Task directions: Since only part of the material below is wanted, output exactly the lines from the one with "You are a computer-use agent. The image" up to and including the one with "Image resolution: width=422".

Record extracts:
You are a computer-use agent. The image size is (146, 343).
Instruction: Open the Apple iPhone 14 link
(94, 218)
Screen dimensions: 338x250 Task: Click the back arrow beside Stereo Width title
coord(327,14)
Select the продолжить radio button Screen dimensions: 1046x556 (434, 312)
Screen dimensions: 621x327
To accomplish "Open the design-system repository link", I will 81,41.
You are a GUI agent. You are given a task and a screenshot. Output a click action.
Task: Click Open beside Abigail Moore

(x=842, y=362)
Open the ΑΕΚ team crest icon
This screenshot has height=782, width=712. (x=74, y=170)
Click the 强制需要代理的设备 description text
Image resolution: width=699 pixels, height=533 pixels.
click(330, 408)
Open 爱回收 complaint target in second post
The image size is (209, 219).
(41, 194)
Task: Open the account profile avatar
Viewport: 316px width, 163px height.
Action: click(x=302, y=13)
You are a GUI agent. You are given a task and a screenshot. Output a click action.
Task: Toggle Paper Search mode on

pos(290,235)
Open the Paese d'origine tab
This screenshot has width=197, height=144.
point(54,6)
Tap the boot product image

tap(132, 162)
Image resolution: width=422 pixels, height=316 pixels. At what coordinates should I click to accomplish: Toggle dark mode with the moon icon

...

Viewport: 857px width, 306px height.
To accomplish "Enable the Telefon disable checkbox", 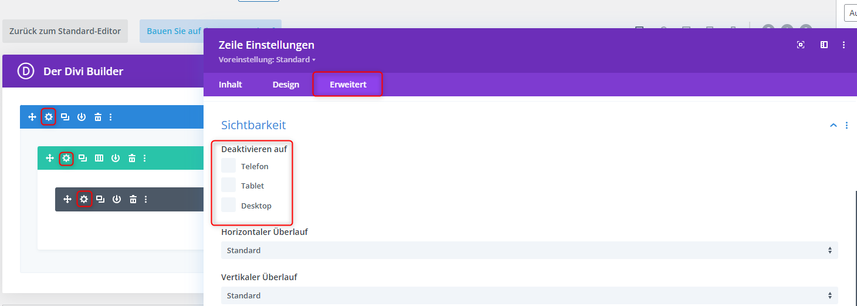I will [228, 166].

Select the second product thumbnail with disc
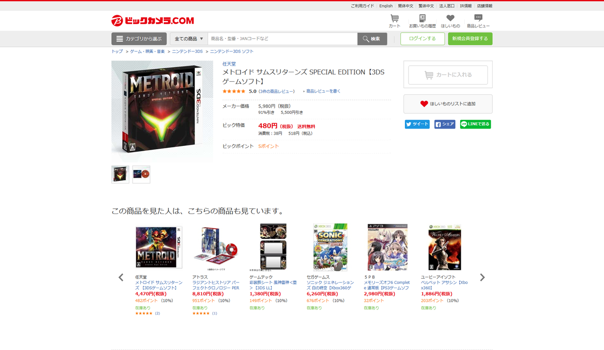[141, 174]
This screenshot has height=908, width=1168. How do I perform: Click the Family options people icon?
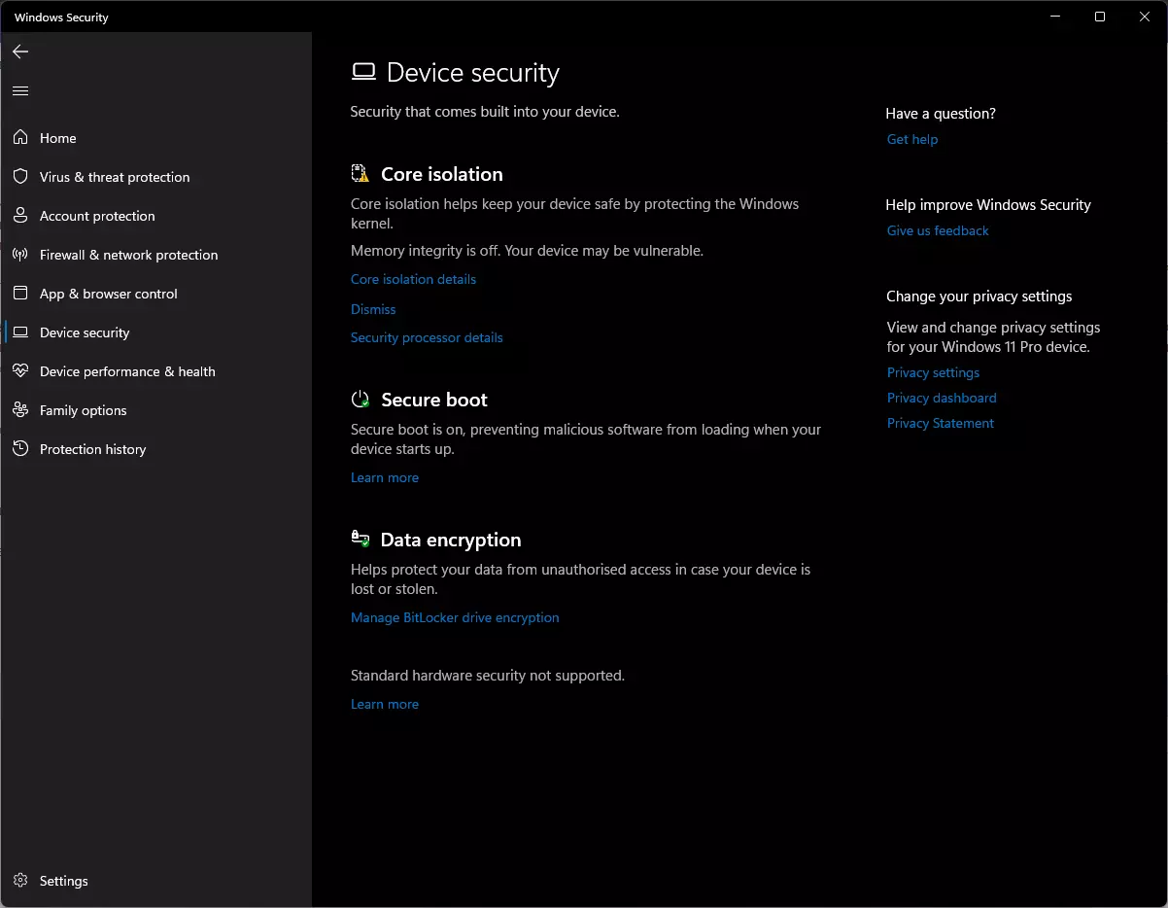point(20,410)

--

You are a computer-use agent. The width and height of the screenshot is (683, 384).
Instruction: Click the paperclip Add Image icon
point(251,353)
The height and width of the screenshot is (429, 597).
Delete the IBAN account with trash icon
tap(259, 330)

Response:
You are a computer-use agent. The image size is (146, 343).
Instruction: Open the Apple iPhone 14 link
(94, 218)
Screen dimensions: 338x250 Task: Click the back arrow beside Stereo Width title
coord(327,14)
Select the продолжить radio button Screen dimensions: 1046x556 (434, 312)
Screen dimensions: 621x327
To accomplish "Open the design-system repository link", I will 81,41.
You are a GUI agent. You are given a task and a screenshot. Output a click action.
Task: Click Open beside Abigail Moore

(x=842, y=362)
Open the ΑΕΚ team crest icon
This screenshot has height=782, width=712. (x=74, y=170)
Click the 强制需要代理的设备 description text
Image resolution: width=699 pixels, height=533 pixels.
click(330, 408)
Open 爱回收 complaint target in second post
The image size is (209, 219).
(41, 194)
Task: Open the account profile avatar
Viewport: 316px width, 163px height.
Action: click(x=302, y=13)
You are a GUI agent. You are given a task and a screenshot. Output a click action.
Task: Toggle Paper Search mode on

pos(290,235)
Open the Paese d'origine tab
This screenshot has width=197, height=144.
point(54,6)
Tap the boot product image

tap(132, 162)
Image resolution: width=422 pixels, height=316 pixels. At what coordinates should I click to accomplish: Toggle dark mode with the moon icon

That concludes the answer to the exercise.